> **Instruction**:
Reproduce the listing from the line with "Task: Open the 1D timeframe dropdown" to the line with "pos(515,204)", substituting "History" for "Bookmarks" and leaving everything else unchanged.

> **Data extract**:
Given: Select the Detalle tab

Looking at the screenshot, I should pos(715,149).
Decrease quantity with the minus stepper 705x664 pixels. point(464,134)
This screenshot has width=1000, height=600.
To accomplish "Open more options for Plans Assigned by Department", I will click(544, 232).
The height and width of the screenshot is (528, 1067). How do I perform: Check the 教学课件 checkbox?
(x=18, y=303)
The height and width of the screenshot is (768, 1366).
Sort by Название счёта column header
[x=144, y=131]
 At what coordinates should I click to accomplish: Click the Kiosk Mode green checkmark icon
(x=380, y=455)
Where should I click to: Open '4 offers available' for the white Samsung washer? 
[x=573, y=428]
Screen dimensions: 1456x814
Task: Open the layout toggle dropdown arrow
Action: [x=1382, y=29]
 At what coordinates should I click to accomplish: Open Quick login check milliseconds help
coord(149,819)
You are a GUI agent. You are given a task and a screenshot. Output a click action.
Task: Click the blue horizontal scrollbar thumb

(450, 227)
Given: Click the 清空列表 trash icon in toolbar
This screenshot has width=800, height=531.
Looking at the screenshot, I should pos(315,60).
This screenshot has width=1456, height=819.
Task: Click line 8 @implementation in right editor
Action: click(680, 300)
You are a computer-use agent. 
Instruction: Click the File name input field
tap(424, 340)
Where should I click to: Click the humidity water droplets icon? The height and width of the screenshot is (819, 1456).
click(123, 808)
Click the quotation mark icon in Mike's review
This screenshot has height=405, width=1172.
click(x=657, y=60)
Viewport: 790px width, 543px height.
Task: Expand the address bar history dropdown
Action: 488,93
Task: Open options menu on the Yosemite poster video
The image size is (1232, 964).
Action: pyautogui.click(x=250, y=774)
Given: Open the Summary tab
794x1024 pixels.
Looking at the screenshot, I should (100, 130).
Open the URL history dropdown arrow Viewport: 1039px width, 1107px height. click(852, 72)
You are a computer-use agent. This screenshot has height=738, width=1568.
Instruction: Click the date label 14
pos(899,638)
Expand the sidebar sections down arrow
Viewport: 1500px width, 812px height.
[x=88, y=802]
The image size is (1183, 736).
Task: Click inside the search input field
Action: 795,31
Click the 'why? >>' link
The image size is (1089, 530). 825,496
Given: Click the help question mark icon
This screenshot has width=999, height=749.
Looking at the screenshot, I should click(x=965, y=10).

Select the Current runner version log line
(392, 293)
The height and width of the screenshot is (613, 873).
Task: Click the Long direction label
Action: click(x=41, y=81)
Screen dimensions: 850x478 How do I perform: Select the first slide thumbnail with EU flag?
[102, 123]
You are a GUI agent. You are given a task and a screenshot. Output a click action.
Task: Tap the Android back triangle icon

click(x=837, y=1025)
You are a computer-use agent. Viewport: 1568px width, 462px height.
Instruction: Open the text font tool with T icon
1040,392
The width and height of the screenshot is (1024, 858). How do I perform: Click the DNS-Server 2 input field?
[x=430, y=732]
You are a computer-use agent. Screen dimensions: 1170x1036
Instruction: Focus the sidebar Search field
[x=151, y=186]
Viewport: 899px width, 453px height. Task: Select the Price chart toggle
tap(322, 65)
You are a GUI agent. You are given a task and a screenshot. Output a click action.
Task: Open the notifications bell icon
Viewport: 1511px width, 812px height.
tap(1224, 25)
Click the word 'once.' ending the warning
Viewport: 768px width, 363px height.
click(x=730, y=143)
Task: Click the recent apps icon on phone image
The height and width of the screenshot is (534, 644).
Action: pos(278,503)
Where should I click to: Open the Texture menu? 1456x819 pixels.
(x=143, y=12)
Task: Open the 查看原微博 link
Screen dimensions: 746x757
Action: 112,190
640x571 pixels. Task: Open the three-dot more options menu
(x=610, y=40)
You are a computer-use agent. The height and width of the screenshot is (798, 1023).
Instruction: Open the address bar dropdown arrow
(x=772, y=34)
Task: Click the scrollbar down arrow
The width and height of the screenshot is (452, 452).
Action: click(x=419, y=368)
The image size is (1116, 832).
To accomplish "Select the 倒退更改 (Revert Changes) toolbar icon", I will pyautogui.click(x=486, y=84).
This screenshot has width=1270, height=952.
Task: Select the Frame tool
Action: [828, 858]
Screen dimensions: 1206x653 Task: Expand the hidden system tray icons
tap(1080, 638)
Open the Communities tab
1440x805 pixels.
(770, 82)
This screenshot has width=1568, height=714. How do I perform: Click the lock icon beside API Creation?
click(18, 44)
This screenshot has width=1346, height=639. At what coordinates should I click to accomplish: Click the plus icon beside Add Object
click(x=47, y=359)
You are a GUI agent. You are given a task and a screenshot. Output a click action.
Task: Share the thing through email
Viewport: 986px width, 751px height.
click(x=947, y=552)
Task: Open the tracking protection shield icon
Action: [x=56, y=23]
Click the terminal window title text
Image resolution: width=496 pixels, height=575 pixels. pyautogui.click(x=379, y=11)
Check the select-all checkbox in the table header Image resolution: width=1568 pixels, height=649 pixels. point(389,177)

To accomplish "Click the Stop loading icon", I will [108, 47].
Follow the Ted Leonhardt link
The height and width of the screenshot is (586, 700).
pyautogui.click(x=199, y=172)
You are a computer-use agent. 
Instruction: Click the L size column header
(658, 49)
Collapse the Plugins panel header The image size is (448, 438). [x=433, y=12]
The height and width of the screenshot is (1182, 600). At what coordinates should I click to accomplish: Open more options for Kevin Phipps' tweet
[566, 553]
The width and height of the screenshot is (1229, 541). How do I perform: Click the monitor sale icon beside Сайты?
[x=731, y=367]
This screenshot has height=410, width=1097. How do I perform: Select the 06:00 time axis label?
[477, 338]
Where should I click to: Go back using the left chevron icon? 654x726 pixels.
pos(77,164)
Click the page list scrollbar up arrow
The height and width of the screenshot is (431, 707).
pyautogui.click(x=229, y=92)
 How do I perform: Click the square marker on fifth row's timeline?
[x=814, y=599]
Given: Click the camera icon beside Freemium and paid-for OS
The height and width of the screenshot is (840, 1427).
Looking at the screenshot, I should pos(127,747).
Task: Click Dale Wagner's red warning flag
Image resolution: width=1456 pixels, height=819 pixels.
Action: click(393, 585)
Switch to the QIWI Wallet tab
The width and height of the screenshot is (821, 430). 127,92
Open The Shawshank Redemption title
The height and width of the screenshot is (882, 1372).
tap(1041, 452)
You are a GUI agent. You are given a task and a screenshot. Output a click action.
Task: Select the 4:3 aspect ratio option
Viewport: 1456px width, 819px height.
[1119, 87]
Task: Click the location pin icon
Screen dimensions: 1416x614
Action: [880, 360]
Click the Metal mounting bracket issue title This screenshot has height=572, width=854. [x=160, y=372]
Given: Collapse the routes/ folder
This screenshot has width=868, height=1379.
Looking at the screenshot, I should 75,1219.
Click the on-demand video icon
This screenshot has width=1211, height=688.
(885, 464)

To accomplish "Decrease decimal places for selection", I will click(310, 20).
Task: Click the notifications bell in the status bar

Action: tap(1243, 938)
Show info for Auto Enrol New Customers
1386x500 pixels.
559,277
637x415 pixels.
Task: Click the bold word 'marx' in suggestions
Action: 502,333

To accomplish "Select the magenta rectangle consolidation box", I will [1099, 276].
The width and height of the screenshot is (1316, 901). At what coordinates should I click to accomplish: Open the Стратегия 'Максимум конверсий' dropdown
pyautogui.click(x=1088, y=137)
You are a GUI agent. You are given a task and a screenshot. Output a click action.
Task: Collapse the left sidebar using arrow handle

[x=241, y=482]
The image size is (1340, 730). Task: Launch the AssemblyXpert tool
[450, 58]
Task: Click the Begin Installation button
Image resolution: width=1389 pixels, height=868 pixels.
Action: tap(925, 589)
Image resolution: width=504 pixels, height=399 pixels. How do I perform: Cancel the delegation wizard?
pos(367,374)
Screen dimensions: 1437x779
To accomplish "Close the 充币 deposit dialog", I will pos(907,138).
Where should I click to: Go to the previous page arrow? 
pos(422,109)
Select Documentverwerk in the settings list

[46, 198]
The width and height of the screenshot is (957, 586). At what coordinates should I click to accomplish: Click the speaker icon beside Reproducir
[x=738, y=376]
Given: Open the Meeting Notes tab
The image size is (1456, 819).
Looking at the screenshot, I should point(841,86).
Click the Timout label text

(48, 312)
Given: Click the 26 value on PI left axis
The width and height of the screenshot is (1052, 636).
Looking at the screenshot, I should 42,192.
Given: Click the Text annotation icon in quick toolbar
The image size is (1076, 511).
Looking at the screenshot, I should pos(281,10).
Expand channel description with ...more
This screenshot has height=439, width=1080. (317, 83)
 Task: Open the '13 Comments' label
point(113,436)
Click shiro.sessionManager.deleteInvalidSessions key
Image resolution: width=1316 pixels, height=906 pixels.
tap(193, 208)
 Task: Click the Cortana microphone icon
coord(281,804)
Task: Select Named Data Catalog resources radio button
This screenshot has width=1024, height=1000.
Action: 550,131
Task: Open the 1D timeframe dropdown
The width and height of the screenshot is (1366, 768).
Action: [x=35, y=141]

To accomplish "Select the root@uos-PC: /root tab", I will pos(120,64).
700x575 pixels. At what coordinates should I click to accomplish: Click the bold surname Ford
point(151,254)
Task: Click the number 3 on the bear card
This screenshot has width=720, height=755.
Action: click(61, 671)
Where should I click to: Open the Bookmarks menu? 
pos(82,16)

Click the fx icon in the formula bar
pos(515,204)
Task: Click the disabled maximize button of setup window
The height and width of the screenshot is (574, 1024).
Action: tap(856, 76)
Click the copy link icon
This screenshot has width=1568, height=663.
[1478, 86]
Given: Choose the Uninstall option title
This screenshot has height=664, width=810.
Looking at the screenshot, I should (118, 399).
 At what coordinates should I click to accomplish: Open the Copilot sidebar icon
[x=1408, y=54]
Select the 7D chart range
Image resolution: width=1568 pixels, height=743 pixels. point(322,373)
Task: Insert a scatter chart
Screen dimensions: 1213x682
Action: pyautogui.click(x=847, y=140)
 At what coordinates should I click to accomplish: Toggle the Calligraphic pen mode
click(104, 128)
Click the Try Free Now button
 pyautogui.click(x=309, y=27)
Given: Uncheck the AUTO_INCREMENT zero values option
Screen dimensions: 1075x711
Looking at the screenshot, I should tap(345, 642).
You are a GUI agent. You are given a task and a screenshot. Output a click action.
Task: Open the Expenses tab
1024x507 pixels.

> **Written reply**:
Task: Open the 1D timeframe dropdown
The width and height of the screenshot is (1366, 768).
Action: [x=35, y=141]

To accomplish "Select the root@uos-PC: /root tab", I will pos(120,64).
700x575 pixels. At what coordinates should I click to accomplish: Click the bold surname Ford
point(151,254)
Task: Click the number 3 on the bear card
This screenshot has width=720, height=755.
Action: click(61, 671)
Where should I click to: Open the History menu? 
pos(82,16)

Click the fx icon in the formula bar
pos(515,204)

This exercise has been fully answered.